:: TO DO ::
Copy the items word for word, beginning at the line that contains "Click the Knicks logo in the 2025-26 row" and ending with the last line of the items.
%%
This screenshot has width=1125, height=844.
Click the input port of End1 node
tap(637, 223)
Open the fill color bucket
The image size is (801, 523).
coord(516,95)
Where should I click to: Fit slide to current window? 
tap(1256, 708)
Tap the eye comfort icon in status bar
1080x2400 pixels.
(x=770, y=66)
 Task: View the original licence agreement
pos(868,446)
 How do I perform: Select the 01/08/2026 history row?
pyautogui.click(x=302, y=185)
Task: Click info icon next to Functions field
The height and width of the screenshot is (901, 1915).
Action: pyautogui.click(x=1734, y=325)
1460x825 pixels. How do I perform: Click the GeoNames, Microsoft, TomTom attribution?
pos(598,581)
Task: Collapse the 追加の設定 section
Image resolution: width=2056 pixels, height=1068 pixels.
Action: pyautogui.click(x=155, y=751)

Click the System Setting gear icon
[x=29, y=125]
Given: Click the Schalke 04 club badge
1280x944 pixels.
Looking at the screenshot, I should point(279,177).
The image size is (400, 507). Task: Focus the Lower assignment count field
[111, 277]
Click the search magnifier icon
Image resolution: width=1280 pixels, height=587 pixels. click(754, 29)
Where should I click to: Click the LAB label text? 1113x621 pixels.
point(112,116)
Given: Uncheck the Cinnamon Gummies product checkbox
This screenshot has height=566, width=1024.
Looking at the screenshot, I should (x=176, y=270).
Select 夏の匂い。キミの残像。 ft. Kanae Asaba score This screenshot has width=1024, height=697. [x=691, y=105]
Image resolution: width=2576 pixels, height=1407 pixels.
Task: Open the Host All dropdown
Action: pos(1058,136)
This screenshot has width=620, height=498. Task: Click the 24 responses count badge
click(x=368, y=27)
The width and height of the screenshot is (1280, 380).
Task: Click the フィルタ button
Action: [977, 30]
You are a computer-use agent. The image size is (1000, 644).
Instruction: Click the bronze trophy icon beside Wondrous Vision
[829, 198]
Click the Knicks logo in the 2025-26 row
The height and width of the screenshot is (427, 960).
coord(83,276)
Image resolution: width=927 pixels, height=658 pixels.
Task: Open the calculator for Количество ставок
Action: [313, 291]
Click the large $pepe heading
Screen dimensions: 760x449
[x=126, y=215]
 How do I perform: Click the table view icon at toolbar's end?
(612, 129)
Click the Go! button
%%
:: WRITTEN ANSWER ::
Click the Knicks logo in the 2025-26 row
The height and width of the screenshot is (427, 960).
coord(83,276)
Image resolution: width=927 pixels, height=658 pixels.
Task: Open the calculator for Количество ставок
Action: [313, 291]
Click the large $pepe heading
Screen dimensions: 760x449
[x=126, y=215]
 How do I perform: Click the table view icon at toolbar's end?
(612, 129)
Click the Go! button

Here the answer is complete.